> **REQUEST**:
Update the stretch of records from the line containing "Task: Select the Hibachi Chicken menu item" through the line containing "Action: point(112,79)", changing "Hibachi Chicken" to "Teriyaki Chicken" and leaving everything else as is. Give only those lines.
— Begin —
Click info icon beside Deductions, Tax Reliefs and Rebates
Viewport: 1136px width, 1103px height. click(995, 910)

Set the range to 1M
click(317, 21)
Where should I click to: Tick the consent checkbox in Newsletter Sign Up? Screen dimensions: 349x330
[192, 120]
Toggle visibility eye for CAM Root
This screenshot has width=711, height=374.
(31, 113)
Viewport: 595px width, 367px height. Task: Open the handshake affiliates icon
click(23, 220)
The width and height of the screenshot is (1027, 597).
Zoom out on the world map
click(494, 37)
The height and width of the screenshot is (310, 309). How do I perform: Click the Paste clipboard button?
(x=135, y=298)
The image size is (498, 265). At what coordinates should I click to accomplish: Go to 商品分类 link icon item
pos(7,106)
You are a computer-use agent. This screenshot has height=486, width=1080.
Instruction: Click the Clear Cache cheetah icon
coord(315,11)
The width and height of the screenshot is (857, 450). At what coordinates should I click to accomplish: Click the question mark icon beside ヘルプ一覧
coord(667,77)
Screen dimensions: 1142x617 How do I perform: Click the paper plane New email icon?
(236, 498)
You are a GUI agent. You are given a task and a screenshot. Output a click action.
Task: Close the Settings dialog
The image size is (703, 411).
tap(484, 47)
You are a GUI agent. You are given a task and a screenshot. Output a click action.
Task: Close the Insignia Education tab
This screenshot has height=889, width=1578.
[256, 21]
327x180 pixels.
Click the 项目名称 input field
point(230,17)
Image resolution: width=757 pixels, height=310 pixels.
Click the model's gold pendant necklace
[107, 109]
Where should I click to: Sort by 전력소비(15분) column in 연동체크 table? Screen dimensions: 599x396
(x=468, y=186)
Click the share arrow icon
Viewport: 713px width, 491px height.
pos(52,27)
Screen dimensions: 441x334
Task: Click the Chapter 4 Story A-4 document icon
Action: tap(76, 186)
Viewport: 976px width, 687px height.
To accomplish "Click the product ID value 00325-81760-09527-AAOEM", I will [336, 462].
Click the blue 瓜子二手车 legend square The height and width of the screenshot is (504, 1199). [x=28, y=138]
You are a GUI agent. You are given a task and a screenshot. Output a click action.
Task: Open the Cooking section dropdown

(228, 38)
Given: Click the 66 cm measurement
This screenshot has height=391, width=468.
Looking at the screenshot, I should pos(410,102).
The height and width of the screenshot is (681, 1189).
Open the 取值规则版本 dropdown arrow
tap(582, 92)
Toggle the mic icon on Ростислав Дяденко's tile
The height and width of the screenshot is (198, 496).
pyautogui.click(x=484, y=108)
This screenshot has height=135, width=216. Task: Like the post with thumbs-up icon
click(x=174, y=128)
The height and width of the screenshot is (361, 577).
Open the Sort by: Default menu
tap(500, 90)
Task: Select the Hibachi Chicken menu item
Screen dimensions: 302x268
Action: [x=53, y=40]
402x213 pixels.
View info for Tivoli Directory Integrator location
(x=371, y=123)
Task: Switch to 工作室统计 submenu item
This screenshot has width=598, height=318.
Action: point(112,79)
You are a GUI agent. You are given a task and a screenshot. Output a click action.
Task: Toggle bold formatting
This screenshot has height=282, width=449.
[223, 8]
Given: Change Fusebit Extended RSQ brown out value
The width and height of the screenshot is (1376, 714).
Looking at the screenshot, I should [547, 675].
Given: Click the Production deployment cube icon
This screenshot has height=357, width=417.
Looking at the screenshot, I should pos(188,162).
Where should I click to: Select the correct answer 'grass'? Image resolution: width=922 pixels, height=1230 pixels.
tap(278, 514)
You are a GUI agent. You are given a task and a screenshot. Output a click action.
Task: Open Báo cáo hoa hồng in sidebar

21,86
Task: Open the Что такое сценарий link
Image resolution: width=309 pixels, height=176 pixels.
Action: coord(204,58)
— End —
> **THE ANSWER**:
Task: Select the Teriyaki Chicken menu item
Screen dimensions: 302x268
Action: [x=53, y=40]
402x213 pixels.
View info for Tivoli Directory Integrator location
(x=371, y=123)
Task: Switch to 工作室统计 submenu item
This screenshot has width=598, height=318.
Action: point(112,79)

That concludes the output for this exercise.